# PROMPT
Make an exact copy of the listing below. Pictures stay out of it.

PROVIDED DATA Start Marker

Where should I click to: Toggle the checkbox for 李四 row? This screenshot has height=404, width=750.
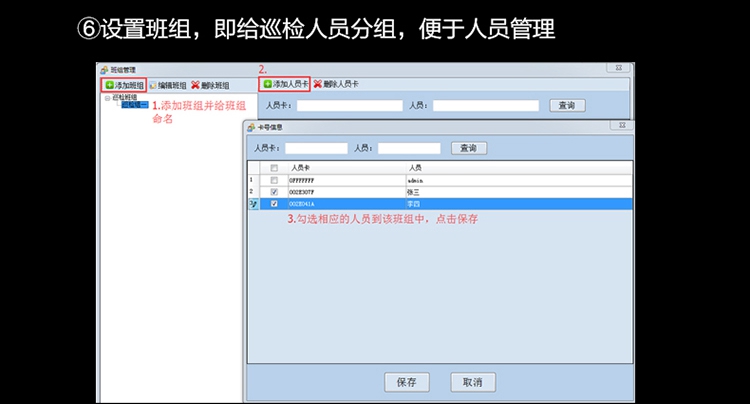(274, 204)
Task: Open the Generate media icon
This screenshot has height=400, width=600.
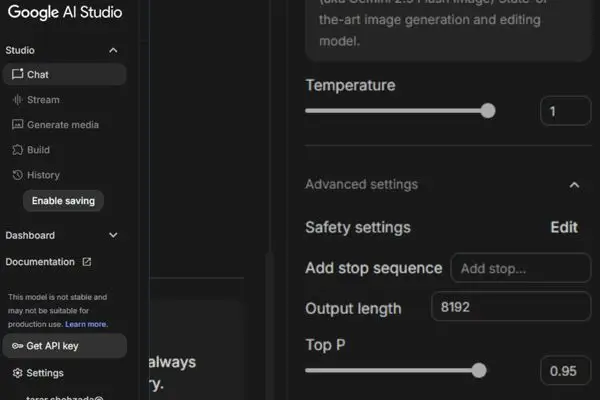Action: [x=17, y=125]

PROVIDED DATA End Marker

# OUTPUT OF THE TASK
Where should I click to: Toggle the checkbox for 李四 row? This screenshot has height=404, width=750.
(274, 204)
Task: Open the Generate media icon
This screenshot has height=400, width=600.
Action: [x=17, y=125]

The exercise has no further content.